Lost in Transparency
Disclosure is not enough - financial reform must also mandate clarity
June 2010
After nearly two years of debate and compromise, the U.S. Congress is on the threshold of passing the most sweeping financial reform since the Great Depression.
It’s been a noisy debate: from the early 2009 firestorm over bonuses at AIG, to the televised Congressional grilling of bank CEOs, to the recent hearings on how collateralized-debt products were marketed at Goldman Sachs, the general public has been exposed to more of Wall Street’s inner workings than ever. Even before the law mandates it, the era of fuller disclosure has arrived.
And yet, despite the voluminous revelations, public outrage and bewilderment seem greater than ever. Why is everyone still so confused?
We believe it’s because virtually all of the information has been indigestible. Just after the election of President Barack Obama and the apex of the global financial crisis, we issued a call for clarity, arguing that what was sorely needed from Washington and Wall Street was not simply “transparency” – the buzzword of 2008 – but plain language and clear context.
Sadly, we have seen plenty of disclosure but insufficient enlightenment since 2008. A single day of the Goldman Sachs hearings in April marshaled some 900 pages of documents as evidence. But when elected officials and financiers went head to head, they seemed to speak different languages.
In this clarity vacuum, extremes emerge. We’ve heard a raft of analogies attempting to explain the financial crisis (“perfect storm” is a favorite) or the doings of investment banks (car salesmen are a regular trope). These simplistic, often inaccurate clichés serve to reduce clarity. At the other extreme is an overreliance on dense jargon and industry-centric axioms that have minimal relevance to people outside the sector.

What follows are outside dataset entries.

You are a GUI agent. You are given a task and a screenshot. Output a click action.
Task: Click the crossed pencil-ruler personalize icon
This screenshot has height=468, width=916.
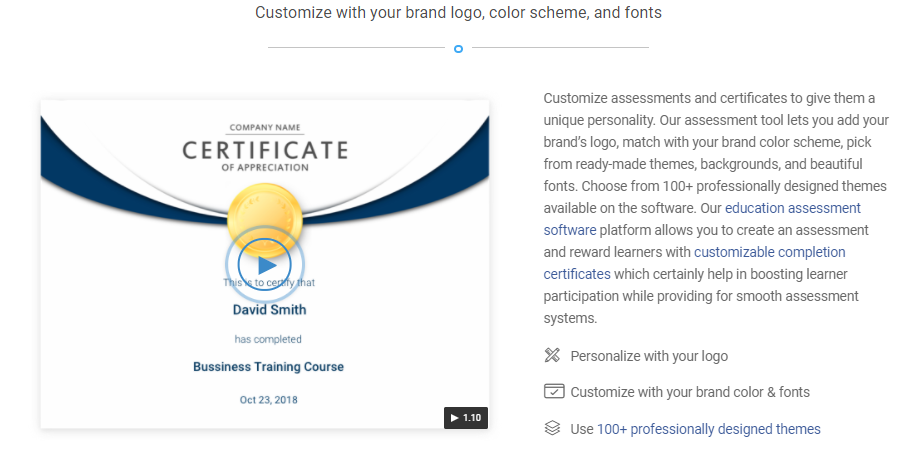click(552, 356)
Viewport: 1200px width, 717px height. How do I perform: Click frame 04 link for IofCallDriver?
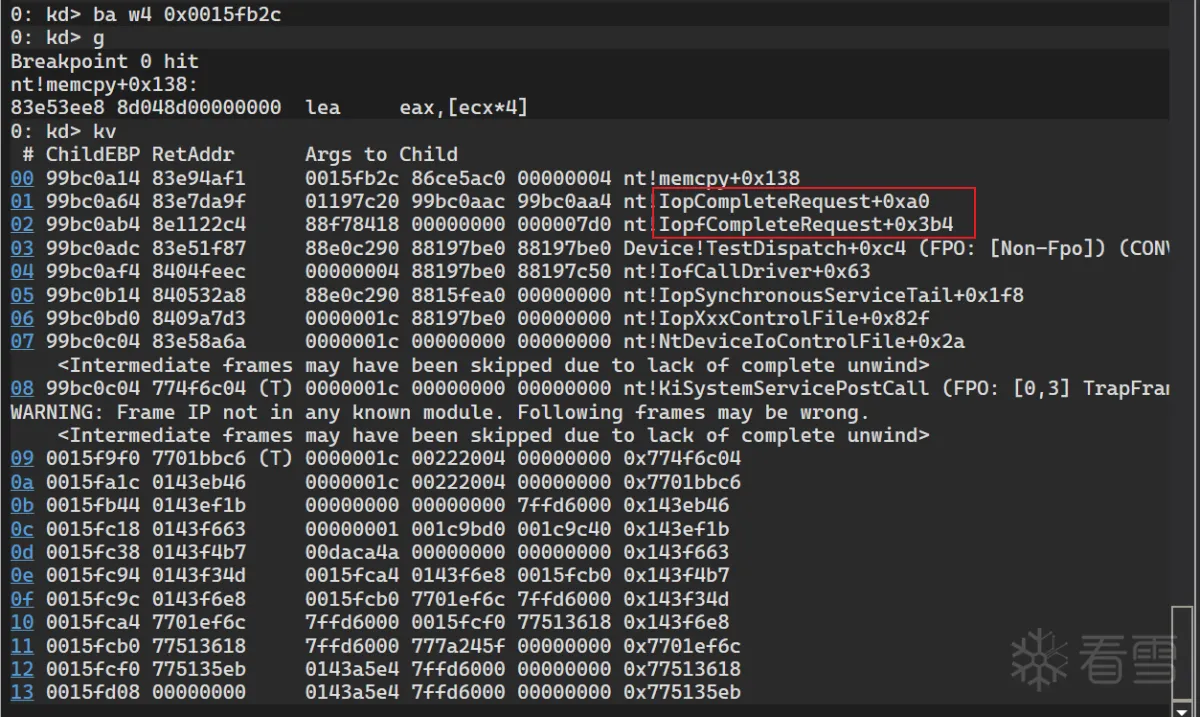coord(22,272)

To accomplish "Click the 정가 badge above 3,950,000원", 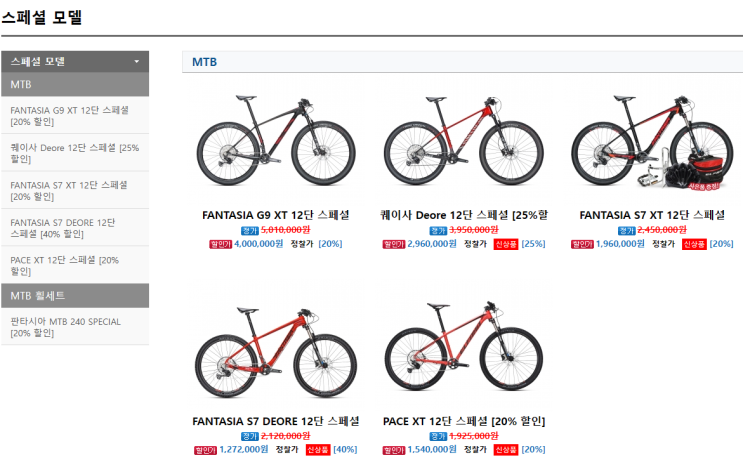I will (x=437, y=230).
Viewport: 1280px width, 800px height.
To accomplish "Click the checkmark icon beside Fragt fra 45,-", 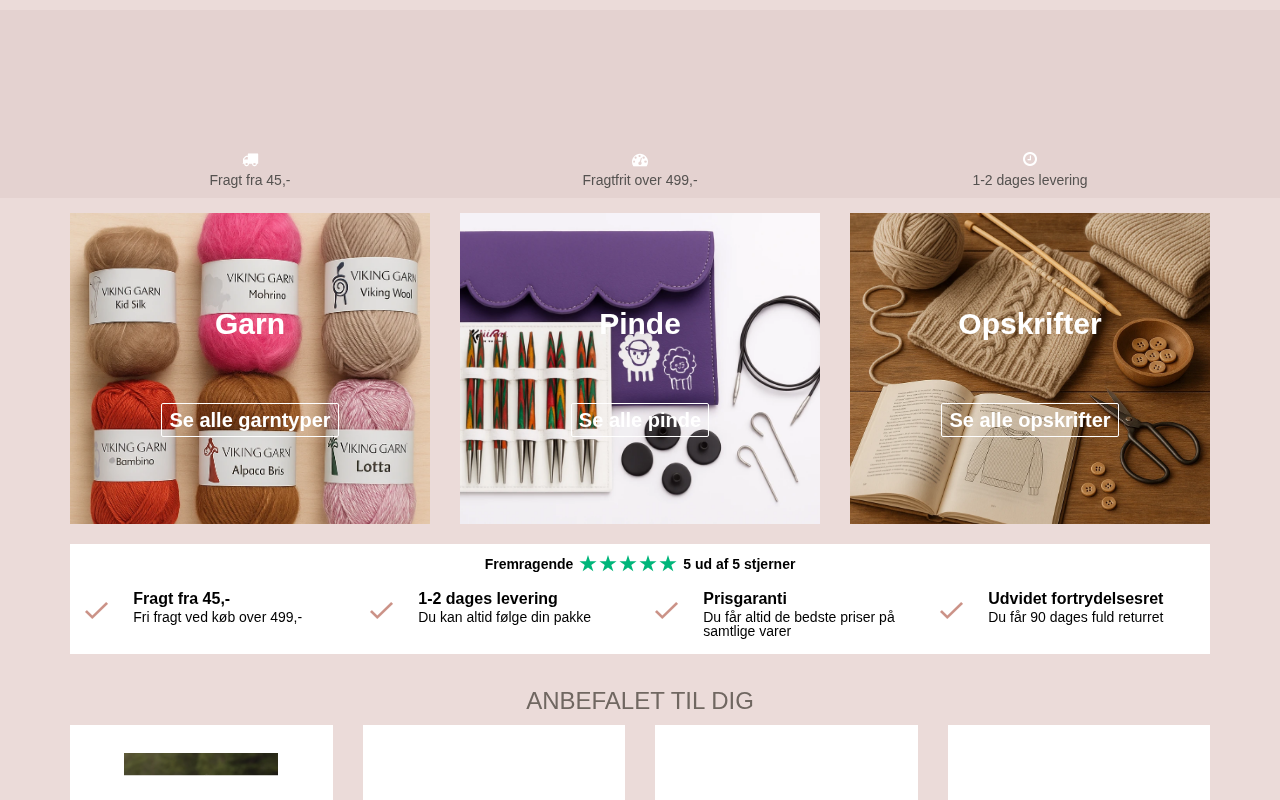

Particularly when it comes to a sector as complex as financial services, context and clear language are necessary to foster intelligibility.
Once financial reform has been passed, a new age will begin in the social contract between the public and the financial industry. As communications advisors, we will follow closely the new standards that emerge and, in future essays, consider how leaders in finance and government can go beyond mere disclosure. Time-tested principles like using plain language, providing context through narrative structure, and explaining relevance are still the keys to promoting understanding.
While the details of reform have yet to be decided, one thing is certain: the clarity of information – not just the amount of disclosure – will be essential to restoring market confidence. Those firms that achieve clarity in their communications will likely be first to benefit from that renewed confidence.